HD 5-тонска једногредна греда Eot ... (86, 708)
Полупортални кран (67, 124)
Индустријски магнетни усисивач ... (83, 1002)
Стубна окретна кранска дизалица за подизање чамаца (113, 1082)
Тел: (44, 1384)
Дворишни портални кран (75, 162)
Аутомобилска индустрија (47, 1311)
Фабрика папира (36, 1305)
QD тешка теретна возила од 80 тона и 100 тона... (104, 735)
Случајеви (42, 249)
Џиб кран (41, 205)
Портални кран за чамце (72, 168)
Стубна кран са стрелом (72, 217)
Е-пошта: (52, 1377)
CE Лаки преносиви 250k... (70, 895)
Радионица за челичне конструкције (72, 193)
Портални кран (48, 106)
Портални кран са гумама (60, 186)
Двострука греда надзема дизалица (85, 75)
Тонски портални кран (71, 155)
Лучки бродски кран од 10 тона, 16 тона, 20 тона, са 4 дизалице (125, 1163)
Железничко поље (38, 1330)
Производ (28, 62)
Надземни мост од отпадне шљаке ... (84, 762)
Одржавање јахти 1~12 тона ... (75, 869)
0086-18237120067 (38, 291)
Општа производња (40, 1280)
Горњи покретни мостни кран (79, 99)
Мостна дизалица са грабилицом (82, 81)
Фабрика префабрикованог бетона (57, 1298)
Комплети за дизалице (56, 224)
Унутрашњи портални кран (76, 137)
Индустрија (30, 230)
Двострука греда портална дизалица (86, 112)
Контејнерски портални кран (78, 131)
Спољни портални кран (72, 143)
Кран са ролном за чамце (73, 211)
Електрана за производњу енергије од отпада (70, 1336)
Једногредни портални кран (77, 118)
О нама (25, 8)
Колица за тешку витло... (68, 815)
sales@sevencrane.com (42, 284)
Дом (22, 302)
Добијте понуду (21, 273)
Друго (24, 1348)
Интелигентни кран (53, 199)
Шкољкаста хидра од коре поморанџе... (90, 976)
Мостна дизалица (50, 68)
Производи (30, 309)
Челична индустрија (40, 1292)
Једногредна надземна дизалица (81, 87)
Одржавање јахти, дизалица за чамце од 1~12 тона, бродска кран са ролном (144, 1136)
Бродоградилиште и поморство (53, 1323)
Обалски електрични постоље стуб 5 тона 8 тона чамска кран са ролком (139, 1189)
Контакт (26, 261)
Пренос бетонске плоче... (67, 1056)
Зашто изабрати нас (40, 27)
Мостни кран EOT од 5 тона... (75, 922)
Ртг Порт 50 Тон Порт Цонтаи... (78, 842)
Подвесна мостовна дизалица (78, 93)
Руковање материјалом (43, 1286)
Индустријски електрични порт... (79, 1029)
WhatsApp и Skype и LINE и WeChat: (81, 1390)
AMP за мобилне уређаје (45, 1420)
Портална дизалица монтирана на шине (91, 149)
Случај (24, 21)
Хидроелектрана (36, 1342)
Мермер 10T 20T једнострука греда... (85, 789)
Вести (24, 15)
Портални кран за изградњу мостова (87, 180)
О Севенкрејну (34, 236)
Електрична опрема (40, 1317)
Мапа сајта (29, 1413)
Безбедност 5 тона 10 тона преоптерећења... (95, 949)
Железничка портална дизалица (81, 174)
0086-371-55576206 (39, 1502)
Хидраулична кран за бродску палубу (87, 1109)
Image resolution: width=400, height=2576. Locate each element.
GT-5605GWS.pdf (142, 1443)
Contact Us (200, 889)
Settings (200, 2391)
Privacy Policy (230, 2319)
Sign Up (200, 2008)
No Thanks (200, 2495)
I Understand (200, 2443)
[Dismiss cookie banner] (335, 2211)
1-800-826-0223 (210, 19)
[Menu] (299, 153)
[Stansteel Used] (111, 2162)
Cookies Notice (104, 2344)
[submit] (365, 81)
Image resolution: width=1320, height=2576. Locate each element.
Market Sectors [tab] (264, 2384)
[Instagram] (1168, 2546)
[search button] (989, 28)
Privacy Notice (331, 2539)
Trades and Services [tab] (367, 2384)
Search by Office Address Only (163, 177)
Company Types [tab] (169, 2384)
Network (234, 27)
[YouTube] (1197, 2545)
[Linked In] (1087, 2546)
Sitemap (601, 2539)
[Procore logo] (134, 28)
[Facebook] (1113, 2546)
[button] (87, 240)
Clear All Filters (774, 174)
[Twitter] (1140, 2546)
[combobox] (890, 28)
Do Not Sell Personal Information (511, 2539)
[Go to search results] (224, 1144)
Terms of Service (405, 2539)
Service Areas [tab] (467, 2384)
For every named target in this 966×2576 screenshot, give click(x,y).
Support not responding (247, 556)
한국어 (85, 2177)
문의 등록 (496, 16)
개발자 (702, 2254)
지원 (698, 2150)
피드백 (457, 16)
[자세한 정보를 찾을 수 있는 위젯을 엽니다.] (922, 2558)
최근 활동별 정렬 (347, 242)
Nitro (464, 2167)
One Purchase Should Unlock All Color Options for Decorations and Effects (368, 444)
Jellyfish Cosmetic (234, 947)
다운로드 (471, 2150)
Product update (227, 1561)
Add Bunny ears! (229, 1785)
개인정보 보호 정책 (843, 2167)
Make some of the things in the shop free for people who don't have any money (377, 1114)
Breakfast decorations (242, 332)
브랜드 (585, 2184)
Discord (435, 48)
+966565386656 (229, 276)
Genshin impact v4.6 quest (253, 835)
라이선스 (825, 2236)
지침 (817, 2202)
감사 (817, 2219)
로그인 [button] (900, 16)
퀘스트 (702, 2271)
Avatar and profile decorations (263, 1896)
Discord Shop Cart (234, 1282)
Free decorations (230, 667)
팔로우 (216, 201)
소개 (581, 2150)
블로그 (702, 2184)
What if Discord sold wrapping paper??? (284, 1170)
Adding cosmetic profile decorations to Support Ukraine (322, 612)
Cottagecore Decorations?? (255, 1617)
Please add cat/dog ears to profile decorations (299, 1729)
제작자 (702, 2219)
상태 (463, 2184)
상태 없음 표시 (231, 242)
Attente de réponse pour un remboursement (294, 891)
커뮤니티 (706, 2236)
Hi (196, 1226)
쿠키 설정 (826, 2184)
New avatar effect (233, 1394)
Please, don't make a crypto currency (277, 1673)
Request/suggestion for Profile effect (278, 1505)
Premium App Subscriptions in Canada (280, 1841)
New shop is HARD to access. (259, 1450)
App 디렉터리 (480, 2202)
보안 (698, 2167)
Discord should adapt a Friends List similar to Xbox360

=== Problem details ===
Your answer should be the lines above from the one containing "Електрична опрема (40, 1317)" through the one containing "[submit] (365, 81)", copied exactly and with both ends kept.

=== Written response ===
Електрична опрема (40, 1317)
Мапа сајта (29, 1413)
Безбедност 5 тона 10 тона преоптерећења... (95, 949)
Железничка портална дизалица (81, 174)
0086-371-55576206 (39, 1502)
Хидраулична кран за бродску палубу (87, 1109)
Image resolution: width=400, height=2576. Locate each element.
GT-5605GWS.pdf (142, 1443)
Contact Us (200, 889)
Settings (200, 2391)
Privacy Policy (230, 2319)
Sign Up (200, 2008)
No Thanks (200, 2495)
I Understand (200, 2443)
[Dismiss cookie banner] (335, 2211)
1-800-826-0223 (210, 19)
[Menu] (299, 153)
[Stansteel Used] (111, 2162)
Cookies Notice (104, 2344)
[submit] (365, 81)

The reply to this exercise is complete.